Hansum’s rotisserie chicken is a very smart outfit with an equally smart menu while White Rabbit do an equally solid job on the barbecue front, and for the vegetarians and vegans, Young Plant isn’t to be found wanting.

Much-anticipated Nua Asador disappoints. Hangar steak is never going to be a tender cut but this is especially gristly, not properly sliced all the way through and flanked by some very tired sides, including a couple of slices of dried-out industrially-baked baguette and an underwhelming Farofa, a Brazilian condiment made from toasted cassava which can be excellent with grilled meats and meat casseroles.

One brother-in-law is nurturing an amour for MKT Burger that has his wife justifiably jealous and their classic cheeseburger is indeed good but not up to my current benchmark, Yay Burger, now operating in Cork city, out of The Poor Relation pub.

However, though I am a big fan of good street food, it is the more traditional dishes that I find myself returning to, very tasty pastas and cannoli from Sicilian Delights, and then there is Sultan. 

I’ve written before of the monstrous proposition that is French Tacos, a mutant hybrid of panini, kebab and burrito, that includes wheat tortilla, harissa (North African hot chilli paste), spicy tomato ketchup, mayonnaise and processed cream cheese triangles. This is followed by cheese slices, blue cheese sauce and carmelised onion, then one of three meat options: chicken, spicy Merguez sausage, or lamb kebab.

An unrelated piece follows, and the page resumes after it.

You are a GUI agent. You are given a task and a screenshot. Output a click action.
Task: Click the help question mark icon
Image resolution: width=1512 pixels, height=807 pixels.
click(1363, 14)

The piece de resistance is freshly fried chips, two more sauces, taco and garlic, roll it up, burrito-style, and heat in a panini press. 

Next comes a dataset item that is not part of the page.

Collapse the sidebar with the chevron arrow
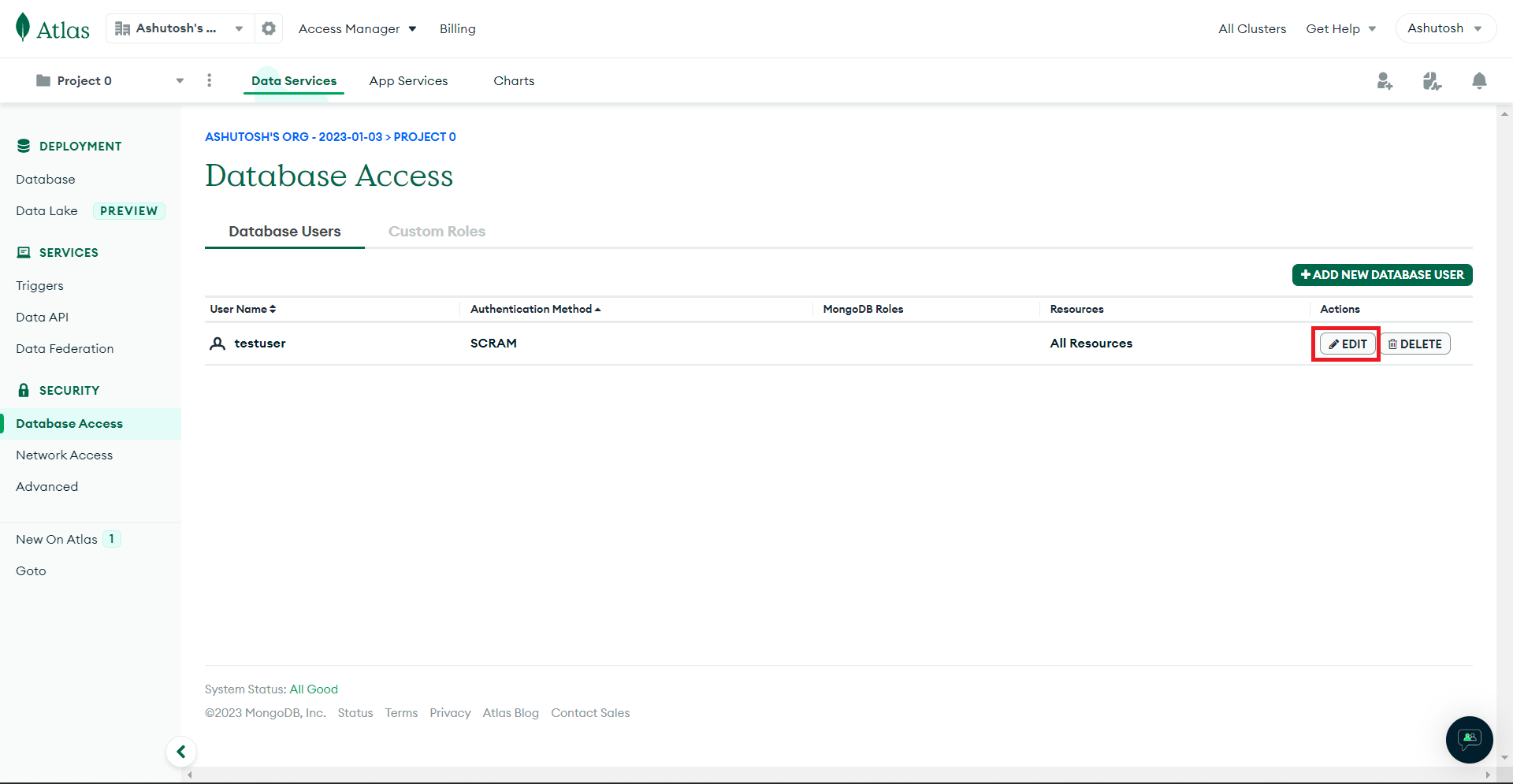 [x=181, y=752]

I’ve done my duty and tasted it once, barely a mouthful, and I flew the flag; this is an edible cardiac arrest to challenge even the bottomless pits of teenage bellies. 

Much more to my taste are the authentic North African dishes and my most favourite dish in the entire Marina Market is Sultan’s Moroccan Spiced Chicken Soup, a rustic, textured affair of earthy pulses (lentil and chickpea) and vermicelli; sweet tomato and onion; garlic’s tangy hum; and a panoply of zingy spices; final dressing of fresh parsley, lemon juice and dried mint is a delightful spritely coda.

Numbers seemed to dwindle somewhat when lockdowns lifted and as Leesiders headed for all those indoor spots that had been closed off for so long but MM still seems to do a tidy business, especially on sunny days and match days, and over the course of the recent Live at the Marquee series. 

It has been in the news more recently as a planning review threatened its very existence.

Certainly, there are issues to be addressed on that front — speaking as one who nearly lost his life while cycling just a few months back to a boy racer hightailing it down Kennedy Quay to MM. 

But it would be a terrible shame to throw the baby out with the bathwater, and there is certainly a future of some sort for MM, one of the most innovative local hospitality additions to Cork in quite some time. 

Now if only we could throw in a little Lisbon sunshine to seal the deal.